Por más que puedan encontrarse, y sin dificultad, ecos de Heráclito, Parménides o hasta Nietzsche en sus obras, uno no pensaría que la novela de detectives se adapta a una revisión de las mitologías clásicas, pero Macdonald había leído lo suficiente como para saber que una tragedia tiene que ser prefigurada, en cierto modo anunciada por el destino, de la misma manera que un whodunit tiene que insinuar el quién, el who, mucho antes de la conclusión real. Pero no quería simplemente jugar con el lector a un juego de salón, sacando un conejo blanco de la chistera al final. Quería que el lector entendiera por qué se había cometido un crimen, quería mostrar cómo el pasado había vuelto para atormentar el presente. En el caso de Macdonald, como en Chandler o Hammett, el meollo, lo importante, no estriba en quién cometió el asesinato, sino que el verdadero misterio es quién es realmente esa persona, qué máscara porta en la narración. En sus novelas, tan llenas de secretos familiares, uno puede saber quién cometió un crimen hace diez años, pero ya no ser capaz de reconocerlo. Por eso las resoluciones de sus novelas son tan satisfactorias: como lectores, nos sorprende mucho menos quién ha cometido el crimen que dónde se ha escondido durante toda la narración.

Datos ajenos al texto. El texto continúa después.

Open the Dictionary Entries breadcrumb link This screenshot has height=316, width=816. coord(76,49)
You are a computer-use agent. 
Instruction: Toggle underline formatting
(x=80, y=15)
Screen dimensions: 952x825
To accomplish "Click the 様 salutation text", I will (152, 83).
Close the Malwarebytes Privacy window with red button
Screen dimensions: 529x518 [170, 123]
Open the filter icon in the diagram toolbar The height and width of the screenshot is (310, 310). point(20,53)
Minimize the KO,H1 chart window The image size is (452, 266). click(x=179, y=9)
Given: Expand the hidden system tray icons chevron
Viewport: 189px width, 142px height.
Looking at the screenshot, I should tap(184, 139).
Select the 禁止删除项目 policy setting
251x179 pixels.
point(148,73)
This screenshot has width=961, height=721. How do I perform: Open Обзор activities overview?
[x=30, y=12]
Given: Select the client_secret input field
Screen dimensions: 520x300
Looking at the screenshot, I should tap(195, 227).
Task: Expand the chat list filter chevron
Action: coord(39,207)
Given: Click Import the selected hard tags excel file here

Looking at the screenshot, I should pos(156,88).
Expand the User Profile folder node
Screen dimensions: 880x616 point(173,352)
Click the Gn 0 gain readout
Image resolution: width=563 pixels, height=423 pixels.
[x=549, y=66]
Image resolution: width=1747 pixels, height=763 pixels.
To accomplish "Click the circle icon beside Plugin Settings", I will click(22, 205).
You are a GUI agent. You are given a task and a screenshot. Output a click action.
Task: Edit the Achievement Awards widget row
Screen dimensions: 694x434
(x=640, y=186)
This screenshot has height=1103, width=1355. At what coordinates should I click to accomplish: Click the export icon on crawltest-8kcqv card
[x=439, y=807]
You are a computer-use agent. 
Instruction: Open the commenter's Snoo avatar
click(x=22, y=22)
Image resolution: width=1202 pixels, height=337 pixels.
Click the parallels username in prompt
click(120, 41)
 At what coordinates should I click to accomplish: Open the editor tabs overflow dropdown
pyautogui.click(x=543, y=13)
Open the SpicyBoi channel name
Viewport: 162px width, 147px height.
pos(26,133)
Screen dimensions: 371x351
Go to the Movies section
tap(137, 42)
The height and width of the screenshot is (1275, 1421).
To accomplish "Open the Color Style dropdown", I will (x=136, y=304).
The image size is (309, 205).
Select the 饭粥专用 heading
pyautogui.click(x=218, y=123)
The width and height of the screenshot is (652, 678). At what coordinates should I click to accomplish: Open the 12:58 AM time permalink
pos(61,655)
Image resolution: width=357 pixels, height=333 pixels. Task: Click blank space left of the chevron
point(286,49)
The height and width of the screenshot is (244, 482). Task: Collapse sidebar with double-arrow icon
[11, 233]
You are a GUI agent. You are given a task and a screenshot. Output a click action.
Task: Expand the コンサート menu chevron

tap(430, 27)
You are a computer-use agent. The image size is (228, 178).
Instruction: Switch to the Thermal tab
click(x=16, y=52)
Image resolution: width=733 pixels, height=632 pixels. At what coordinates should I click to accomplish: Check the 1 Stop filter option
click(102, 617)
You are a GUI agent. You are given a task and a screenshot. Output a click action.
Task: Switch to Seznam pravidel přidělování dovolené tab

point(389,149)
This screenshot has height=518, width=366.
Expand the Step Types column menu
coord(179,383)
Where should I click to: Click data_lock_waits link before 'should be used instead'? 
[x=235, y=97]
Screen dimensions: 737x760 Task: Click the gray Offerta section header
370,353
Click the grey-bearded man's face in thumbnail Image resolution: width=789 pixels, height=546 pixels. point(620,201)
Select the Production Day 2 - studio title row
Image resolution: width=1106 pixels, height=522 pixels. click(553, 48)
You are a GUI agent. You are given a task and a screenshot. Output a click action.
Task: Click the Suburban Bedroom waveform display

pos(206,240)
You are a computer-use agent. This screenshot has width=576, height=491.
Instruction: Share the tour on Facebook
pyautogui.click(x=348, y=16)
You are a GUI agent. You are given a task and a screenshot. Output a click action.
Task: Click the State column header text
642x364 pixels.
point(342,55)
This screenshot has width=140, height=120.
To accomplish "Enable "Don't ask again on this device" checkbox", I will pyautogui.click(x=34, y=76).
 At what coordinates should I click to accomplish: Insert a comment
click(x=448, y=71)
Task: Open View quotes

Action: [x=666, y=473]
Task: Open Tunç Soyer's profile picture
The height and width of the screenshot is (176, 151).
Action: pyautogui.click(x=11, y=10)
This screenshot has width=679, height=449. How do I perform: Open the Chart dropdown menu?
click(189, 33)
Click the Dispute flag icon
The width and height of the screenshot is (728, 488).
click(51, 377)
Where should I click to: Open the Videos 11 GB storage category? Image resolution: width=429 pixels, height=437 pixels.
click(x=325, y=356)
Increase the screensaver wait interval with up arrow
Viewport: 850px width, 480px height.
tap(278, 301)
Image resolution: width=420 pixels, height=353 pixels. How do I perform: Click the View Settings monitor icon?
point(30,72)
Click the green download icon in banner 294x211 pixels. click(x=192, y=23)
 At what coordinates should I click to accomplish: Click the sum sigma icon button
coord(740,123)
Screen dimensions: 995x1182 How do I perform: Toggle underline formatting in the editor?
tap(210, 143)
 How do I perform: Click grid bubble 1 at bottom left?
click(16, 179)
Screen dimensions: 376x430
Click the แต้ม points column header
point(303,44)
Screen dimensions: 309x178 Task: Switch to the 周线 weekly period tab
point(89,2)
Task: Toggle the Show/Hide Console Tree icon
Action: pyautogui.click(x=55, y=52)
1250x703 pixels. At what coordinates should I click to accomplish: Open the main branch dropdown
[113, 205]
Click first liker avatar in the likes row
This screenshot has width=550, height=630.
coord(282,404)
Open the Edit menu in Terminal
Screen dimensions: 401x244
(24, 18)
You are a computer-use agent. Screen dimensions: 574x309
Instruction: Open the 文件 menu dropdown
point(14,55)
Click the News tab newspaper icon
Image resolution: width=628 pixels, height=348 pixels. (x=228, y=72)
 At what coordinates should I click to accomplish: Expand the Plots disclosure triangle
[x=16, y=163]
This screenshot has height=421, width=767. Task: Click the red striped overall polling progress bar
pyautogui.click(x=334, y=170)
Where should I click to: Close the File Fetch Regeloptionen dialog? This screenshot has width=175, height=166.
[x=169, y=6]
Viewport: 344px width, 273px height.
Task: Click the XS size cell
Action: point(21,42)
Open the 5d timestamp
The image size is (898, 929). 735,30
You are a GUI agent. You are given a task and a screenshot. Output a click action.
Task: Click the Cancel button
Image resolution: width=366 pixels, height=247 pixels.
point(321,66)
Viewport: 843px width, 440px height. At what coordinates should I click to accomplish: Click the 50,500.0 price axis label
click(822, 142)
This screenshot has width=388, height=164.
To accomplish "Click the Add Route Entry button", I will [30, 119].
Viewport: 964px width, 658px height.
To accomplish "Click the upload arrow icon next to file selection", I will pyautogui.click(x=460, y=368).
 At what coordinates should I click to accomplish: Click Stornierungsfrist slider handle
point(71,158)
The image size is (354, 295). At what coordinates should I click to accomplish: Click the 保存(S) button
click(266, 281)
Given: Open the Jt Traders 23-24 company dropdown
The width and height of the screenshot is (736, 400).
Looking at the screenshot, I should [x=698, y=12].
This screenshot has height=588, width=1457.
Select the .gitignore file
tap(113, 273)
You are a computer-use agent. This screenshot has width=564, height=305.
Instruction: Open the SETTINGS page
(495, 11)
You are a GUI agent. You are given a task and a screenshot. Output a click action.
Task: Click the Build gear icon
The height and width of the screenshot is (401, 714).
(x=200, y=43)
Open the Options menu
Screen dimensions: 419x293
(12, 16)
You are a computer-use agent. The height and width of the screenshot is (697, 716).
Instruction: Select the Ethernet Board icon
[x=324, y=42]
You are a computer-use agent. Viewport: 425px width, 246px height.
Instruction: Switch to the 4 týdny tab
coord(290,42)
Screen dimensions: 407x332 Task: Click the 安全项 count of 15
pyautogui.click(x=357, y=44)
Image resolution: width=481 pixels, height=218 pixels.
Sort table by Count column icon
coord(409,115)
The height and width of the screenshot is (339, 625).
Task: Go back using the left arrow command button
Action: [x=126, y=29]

Un miembro del elenco se revela llevando una máscara, asumiendo una identidad que no es la suya: una constelación familiar se muestra como una farsa, una pareja que se había presentado como hermanos son en realidad amantes, personas que uno creía eran madre e hijo están en realidad casadas. La poesía de Macdonald lo inundará todo, como en este fragmento de Los Maléficos (The Doomsters, 1958): «Yo era un ex poli y las palabras salieron con dificultad. Pero tenía que decirlas si no quería quedarme todo el resto de mi vida con la vieja foto en blanco y negro, la idea de que había sólo gente buena y gente mala, y que todo saldría a pedir de boca si la gente buena encerraba a la mala o la aniquilaba con armas nucleares pequeñas y personalizadas. Era una idea muy reconfortante y vigorizante para el ego. Durante años la había utilizado para justificar mis propias actividades, combatir el fuego con el fuego y la violencia con la violencia, acometiendo empresas inútiles mientras la gente moría: un Tarzán ligeramente sujeto a la tierra en una jungla ligeramente paranoide. Paisaje con figura de mono pelón. Ya iba siendo hora de que cambiase la foto por otra que incluyera algunos de los matices más sutiles»[8]MACDONALD, Ross. 1987. Los Maléficos. Barcelona: Círculo de Lectores, p. 427.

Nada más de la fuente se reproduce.